How many lines in the records below contain the word "pixels"? Reply with the number alone.

* [DATA PROVIDED]
───

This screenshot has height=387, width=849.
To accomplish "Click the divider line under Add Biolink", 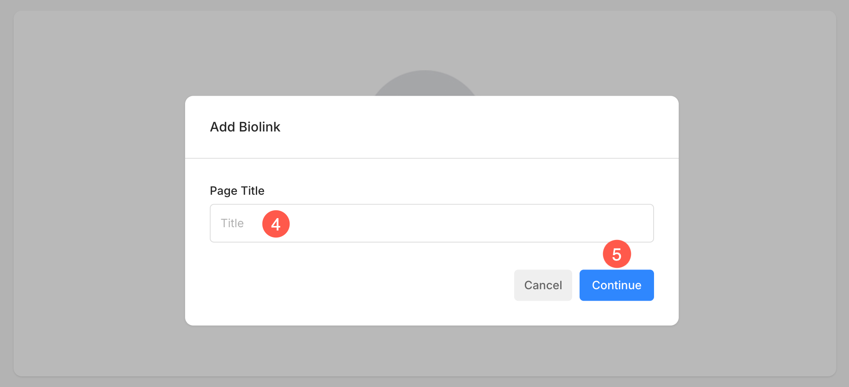I will (x=432, y=158).
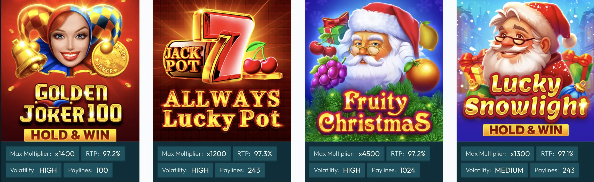
Task: Open the Allways Lucky Pot game thumbnail
Action: 222,71
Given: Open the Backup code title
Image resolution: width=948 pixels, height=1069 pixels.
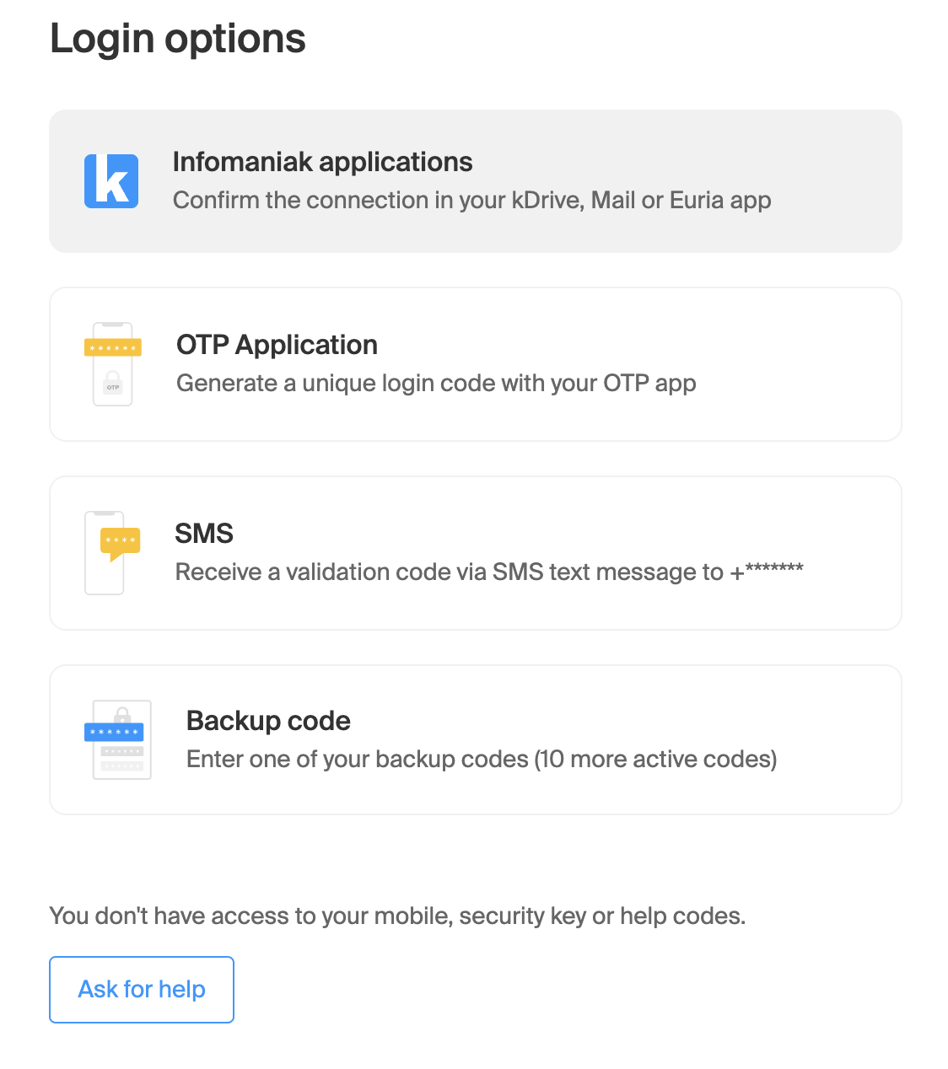Looking at the screenshot, I should (x=268, y=721).
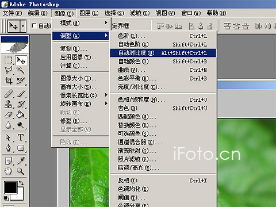Toggle the 自动 auto-select checkbox
Image resolution: width=276 pixels, height=207 pixels.
point(34,25)
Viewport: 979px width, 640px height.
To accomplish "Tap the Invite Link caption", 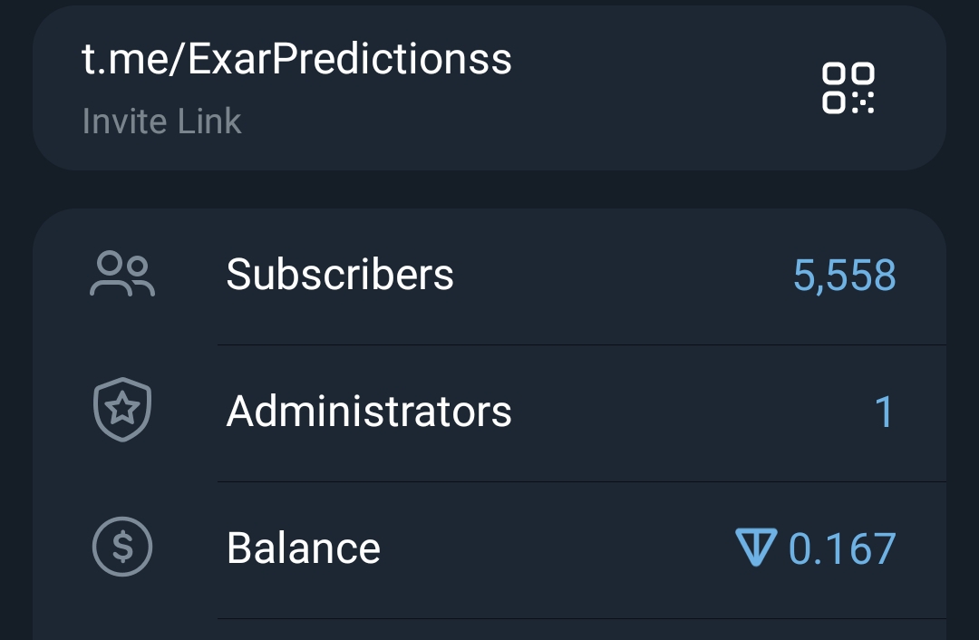I will (161, 121).
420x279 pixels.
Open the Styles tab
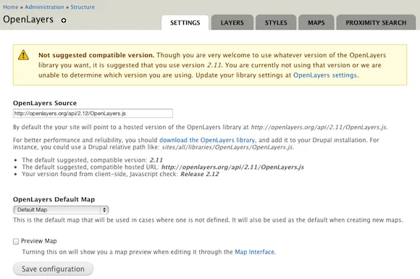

───

* [TASK RESPONSE] 3